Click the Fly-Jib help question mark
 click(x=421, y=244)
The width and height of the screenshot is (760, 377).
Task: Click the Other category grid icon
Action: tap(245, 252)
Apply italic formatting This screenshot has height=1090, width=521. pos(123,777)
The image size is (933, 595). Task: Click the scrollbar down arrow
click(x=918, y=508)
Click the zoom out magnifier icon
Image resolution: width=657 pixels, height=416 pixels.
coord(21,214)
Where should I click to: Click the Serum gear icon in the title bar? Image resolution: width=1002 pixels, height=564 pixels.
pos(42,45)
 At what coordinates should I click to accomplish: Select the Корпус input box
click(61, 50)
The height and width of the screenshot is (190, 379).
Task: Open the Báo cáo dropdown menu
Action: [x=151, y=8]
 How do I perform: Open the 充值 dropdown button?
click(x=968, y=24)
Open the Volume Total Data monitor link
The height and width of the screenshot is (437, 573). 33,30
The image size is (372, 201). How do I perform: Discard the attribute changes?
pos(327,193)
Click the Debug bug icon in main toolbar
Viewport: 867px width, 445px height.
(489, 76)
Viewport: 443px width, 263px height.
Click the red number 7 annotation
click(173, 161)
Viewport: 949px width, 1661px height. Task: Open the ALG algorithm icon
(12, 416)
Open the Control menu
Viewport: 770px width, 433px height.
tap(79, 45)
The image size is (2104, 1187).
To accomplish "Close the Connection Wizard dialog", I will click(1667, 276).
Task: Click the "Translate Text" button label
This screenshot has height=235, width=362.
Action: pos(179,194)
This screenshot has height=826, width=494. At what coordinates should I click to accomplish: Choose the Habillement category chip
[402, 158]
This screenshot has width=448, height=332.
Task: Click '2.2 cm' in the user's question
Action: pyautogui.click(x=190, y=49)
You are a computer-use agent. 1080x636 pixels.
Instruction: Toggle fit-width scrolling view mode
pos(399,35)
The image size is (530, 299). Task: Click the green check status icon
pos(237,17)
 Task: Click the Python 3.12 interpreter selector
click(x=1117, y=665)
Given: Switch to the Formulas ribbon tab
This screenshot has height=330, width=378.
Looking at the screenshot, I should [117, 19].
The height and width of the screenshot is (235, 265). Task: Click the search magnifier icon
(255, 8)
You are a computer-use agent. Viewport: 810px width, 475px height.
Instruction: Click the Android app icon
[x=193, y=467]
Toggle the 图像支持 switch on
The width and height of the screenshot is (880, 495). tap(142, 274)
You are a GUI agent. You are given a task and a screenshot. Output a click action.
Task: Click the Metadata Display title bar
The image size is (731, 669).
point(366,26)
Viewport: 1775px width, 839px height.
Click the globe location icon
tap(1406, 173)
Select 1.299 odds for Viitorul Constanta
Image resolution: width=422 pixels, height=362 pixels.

------

TASK TO COMPLETE: Write out the lines again without any changes, starting at the line that contains "The image size is (530, 299)." and ending at the last line of the records.

RESULT OF THIS EXERCISE:
The image size is (530, 299). Task: Click the green check status icon
pos(237,17)
 Task: Click the Python 3.12 interpreter selector
click(x=1117, y=665)
Given: Switch to the Formulas ribbon tab
This screenshot has height=330, width=378.
Looking at the screenshot, I should [117, 19].
The height and width of the screenshot is (235, 265). Task: Click the search magnifier icon
(255, 8)
You are a computer-use agent. Viewport: 810px width, 475px height.
Instruction: Click the Android app icon
[x=193, y=467]
Toggle the 图像支持 switch on
The width and height of the screenshot is (880, 495). tap(142, 274)
You are a GUI agent. You are given a task and a screenshot. Output a click action.
Task: Click the Metadata Display title bar
The image size is (731, 669).
point(366,26)
Viewport: 1775px width, 839px height.
Click the globe location icon
tap(1406, 173)
Select 1.299 odds for Viitorul Constanta
Image resolution: width=422 pixels, height=362 pixels.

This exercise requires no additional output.